In the Autumn of 1979, Sam Raimi and his merry band headed into the woods of rural Tennessee to make a little film called The Evil Dead
. They emerged with a roller coaster of a film packed with shocks, gore and wild humour, a film that remains a benchmark for the genre. Ash (cult favourite Bruce Campbell) and four friends arrive at a backwoods cabin for a vacation, where they find a tape recorder containing incantations from an ancient book of the dead. When they play the tape, evil forces are unleashed and one by one the friends are possessed. Wouldn't you know it, the only way to kill a "deadite" is by total bodily dismemberment and soon the blood starts to fly. Raimi injects tremendous energy into this simple plot, using the claustrophobic set, disorientating camera angles, and even the graininess of the film stock itself to create an atmosphere of dread, punctuated by a relentless series of jump-out-of-your-seat shocks. Much of the film's energy is supplied by the "Raimi-cam," a gliding, swooping, rushing camera that suggests a dislocated, otherworldly point of view while injecting a lively if spooky fleetness to the pace. Though it's no comedy, Raimi's dry wit and cinematic cleverness pervades the entire film.
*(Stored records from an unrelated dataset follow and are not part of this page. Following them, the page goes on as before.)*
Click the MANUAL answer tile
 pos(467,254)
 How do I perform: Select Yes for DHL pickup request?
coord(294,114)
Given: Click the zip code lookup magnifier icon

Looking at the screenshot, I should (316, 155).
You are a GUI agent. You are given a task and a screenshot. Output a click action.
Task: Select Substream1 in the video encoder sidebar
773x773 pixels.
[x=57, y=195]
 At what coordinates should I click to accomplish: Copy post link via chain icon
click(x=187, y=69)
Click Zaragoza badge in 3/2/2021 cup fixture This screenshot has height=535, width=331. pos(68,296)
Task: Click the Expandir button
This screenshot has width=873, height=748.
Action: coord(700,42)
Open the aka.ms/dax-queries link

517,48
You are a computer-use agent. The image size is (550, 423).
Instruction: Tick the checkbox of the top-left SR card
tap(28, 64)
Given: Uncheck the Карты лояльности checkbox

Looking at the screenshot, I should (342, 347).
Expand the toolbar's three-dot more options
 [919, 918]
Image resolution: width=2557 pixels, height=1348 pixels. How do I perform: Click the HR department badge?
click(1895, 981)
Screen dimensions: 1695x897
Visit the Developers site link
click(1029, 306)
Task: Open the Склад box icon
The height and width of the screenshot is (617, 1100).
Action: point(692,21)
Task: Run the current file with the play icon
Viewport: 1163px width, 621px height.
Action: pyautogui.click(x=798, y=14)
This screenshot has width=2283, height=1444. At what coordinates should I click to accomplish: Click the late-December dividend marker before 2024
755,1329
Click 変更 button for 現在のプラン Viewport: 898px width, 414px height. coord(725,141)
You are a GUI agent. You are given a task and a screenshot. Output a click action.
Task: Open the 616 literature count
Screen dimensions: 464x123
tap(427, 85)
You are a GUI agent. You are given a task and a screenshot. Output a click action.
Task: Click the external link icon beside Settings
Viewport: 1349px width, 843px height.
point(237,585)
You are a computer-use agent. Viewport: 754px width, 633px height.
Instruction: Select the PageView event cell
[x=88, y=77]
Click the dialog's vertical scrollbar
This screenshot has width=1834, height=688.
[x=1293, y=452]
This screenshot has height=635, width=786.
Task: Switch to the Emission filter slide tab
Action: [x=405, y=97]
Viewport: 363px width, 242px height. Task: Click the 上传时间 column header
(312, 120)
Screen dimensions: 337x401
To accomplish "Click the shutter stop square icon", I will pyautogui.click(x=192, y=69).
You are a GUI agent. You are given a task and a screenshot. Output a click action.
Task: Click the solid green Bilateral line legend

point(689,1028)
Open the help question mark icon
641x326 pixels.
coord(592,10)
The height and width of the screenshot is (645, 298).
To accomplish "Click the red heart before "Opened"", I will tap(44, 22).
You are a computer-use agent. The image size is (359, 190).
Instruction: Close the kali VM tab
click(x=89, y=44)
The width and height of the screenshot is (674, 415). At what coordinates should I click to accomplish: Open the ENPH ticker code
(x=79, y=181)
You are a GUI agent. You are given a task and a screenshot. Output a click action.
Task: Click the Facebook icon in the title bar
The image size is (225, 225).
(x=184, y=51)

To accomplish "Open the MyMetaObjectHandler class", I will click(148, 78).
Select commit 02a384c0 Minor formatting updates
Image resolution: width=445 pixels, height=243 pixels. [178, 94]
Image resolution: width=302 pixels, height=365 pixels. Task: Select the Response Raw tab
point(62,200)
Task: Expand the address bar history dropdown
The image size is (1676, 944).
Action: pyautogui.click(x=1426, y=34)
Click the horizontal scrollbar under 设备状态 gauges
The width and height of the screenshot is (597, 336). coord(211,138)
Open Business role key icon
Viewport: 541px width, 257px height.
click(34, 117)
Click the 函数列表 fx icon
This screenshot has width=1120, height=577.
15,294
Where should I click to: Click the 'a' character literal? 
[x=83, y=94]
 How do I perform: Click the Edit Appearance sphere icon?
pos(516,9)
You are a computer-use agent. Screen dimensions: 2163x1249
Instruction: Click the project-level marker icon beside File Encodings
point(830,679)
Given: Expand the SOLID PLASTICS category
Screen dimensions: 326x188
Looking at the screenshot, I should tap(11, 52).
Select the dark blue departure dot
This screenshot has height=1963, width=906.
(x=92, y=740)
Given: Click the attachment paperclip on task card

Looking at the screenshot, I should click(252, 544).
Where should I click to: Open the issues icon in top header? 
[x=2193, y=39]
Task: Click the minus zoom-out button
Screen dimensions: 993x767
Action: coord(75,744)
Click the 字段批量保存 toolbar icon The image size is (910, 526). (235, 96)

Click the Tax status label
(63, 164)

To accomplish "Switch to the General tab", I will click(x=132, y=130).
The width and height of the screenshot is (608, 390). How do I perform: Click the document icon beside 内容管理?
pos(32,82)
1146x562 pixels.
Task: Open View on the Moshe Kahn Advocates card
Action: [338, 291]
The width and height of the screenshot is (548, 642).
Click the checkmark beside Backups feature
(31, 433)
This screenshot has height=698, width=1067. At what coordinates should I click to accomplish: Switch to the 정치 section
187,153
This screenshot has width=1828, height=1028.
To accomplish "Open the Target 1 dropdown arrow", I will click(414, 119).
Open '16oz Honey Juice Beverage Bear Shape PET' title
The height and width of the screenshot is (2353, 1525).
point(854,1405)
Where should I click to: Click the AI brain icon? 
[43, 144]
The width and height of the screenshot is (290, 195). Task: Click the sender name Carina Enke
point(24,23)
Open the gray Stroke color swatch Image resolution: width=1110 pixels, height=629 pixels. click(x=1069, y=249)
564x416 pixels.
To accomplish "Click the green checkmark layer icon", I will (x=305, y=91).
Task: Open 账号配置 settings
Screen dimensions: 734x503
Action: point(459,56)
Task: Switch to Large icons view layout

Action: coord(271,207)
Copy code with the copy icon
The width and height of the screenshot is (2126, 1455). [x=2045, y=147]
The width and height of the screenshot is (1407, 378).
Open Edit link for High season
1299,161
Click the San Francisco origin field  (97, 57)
The Evil Dead
lacks the more highly developed sense of the absurd that distinguish later entries in the series--Evil Dead 2
and Army of Darkness
--but it is still much more than a gore movie: it marks the appearance of one of the most original and visually exciting directors of his generation, and it stands as a monument to the triumph of imagination over budget. --Simon Leake, Amazon.com
On the DVD: For a film made on the tiniest of budgets and shot in 16 mm, The Evil Dead looks impressive in this widescreen 1.85:1 anamorphic print, even if the picture quality is never going to rival that of 35 mm. The revelation here is the soundtrack, with optional DTS 6.1 audio mix, which showcases Sam Raimi's bizarre assembly of sound effects and Joseph LoDuca's minimalist Bernard Herrmann-inspired score. Director Raimi and Producer Robert Tapert chat amiably about making the film on the first commentary track, but the real treat is Bruce Campbell's "alternate" commentary, which is not only extremely informative but laugh-out-loud funny, too. Among other nuggets we learn that: the distinctive moving camera effects were created by strapping the camera to a plank held between two people who had to run very fast through the woods; most of the actors were so worried about appearing in a horror movie that they made up stage names for the credits; and Raimi's 73 Oldsmobile has since reappeared in almost every one of his films. A trailer and stills gallery complete the extras package. --Mark Walker
A low budget gore-fest about a group of American teenage yuppies on holiday in a remote cabin in the Tennessee mountains. They discover an old book which, once they have read it, summons up all kinds of horrors: the trees come alive and so do the dead, who take over the bodies of the living. Sam Raimi directs.